Furono uccisi circa 6 milioni di ebrei e mai come quest’anno è necessario ricordare questo genocidio, mentre la chiesa cattolica di Ratzinger libera dalla scomunica e riaccoglie i vescovi seguaci dello scismatico monsignor Lefebvre, compreso monsignor Williamson, che nega lo sterminio del popolo ebraico e minimizza la portata della strage.

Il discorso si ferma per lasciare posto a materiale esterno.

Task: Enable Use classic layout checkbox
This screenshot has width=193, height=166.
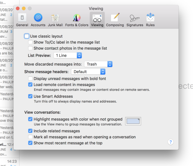Action: point(27,36)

In misura minore, ma con uguale ferocia, i nazisti perseguitarono e uccisero anche altre categorie di persone: zingari, malati di mente, testimoni di Geova, anarchici e omosessuali. Sono questi ultimi i “triangoli rosa“, così chiamati dal pezzo di tessuto che dovevano portare indosso per mostrare a tutti la vergogna della loro condizione. Se gli ebrei erano umiliati e maltrattati, gli omosessuali erano evitati da tutti e considerati il grado più basso di umanità nei campi di concentramenti.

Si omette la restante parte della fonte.